There are three parts to this soup: the wontons (based off this Serious Eats recipe), the spiced vinegar (from here), and the broth. Shout out to my friend Beth for taking me to H Mart and Siam Market (Bushwick! go!) so I could get specialty ingredients, but honestly I did not use anything too crazy here. The original wonton recipe calls for pork, but really you could use any ground meat. I went in a cumin-lamb direction but it’s all flexible.
Wontons
1 pound ground lamb
2 teaspoons kosher salt
1 teaspoon cumin, crushed the side of a knife
1 teaspoon finely ground pepper
1 1/2 ounces minced scallions or Chinese chives (about 2 scallions)
2 teaspoons minced fresh garlic (about 2 medium cloves)
2 teaspoons mirin
40 thin square wonton wrappers (however many it takes! less than one pack)
Mix all the ingredients together except the wonton wrappers. Put 1/2 tablespoon of filling into one wonton wrapper, then wet the edge of the wrapper and fold into a triangle. Bring the two corners of the long side of the triangle to meet. I am not professional wonton wrapper, I am sure I am not doing it correctly. I recommend googling.
Spiced Vinegar
1.5 cup of vinegar
1/2 cup of water
1 tbsp of brown sugar
1/2 tsp of cumin seeds
1 piece of cinnamon stick
1/2 tsp of fennel seeds
3 pieces of clove
1 piece of bay leaf
2 cloves of garlic
2 pieces of dried chilies
1 tsp of Sichuan peppercorn
In a clean pot, add all the ingredients bring the pot to a light simmer. Keep it at low heat. Let it simmer for 15 minutes and reduce 30% of the liquid. You don’t need to measure it exactly, just eyeball it. You should have about 1.5 cups of liquid left in there. Turn off the heat. Strain into a bowl, discarding the spices, to cool.
Broth and assembly
1 glug of sesame oil
2 inch knob of ginger, minced
an equivalent amount of minced garlic (8 cloves)
1 bunch of scallions, thinly sliced
broth, any kind, I used chicken
soy sauce
cabbage, sliced
greens (I used spinach + kale combo)
Spicy Crunchy Chili Oil, your favorite, the hip favorite is Fly by Jing
chives
Take a glug of sesame oil and sweat the ginger, garlic, and scallion for a few minutes and then add 8 cups of broth and a tablespoon of soy sauce. I’ve been using and loving Better than Bouillon, and for this I did 8 cups of water to 2 tablespoons of btb. Adjust seasoning to taste and bring to a boil. Add dumplings (not all of them! freeze extra, only cook as many as you want to eat at a time) and cabbage and cook for about 3 minutes. Assemble the soup as you like in each bowl: first I put a bunch of spinach in the soup bowl, then added the broth and dumplings, then topped with a tablespoon or two of the spiced vinegar and the chili oil of your choice, to taste. Top w chives and eat!

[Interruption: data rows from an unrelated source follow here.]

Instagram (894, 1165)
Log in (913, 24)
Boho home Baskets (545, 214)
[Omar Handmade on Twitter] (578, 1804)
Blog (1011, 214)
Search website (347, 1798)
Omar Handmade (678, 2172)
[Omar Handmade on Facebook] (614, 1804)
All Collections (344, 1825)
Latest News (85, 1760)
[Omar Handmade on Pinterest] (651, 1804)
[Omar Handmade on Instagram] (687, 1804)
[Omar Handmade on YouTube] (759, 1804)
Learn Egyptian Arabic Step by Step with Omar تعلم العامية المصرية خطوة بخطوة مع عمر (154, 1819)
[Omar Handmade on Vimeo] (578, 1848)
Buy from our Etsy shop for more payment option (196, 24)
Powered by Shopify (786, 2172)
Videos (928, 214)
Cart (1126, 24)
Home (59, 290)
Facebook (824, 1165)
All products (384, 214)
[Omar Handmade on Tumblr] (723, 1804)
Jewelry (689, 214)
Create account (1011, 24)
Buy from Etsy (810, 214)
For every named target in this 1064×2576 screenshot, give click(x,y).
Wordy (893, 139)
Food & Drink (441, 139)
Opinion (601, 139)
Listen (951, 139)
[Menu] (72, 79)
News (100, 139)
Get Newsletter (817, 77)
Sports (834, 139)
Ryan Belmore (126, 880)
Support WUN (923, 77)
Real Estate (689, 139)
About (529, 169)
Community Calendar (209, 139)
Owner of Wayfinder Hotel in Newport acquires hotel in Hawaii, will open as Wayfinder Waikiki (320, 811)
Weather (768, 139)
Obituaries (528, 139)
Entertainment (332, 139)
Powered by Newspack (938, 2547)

I never wanted soup for breakfast but I am somewhat hungry right now. I agree I am going to get ambitious during this pandemic and maybe try to make a soup. Love the process and recipes. Thanks for sharing Markee. I tell your mom all the time how I love your name! I work with her at LCC
Although put off by the idea of eating a sweet little baby lamb, I noted how good the final result looked thanks to your photo, so powered through reading the recipe. You have a way of making something that seems complicated , seem simple. Also, I can always count on a laugh reading your reflections and advice.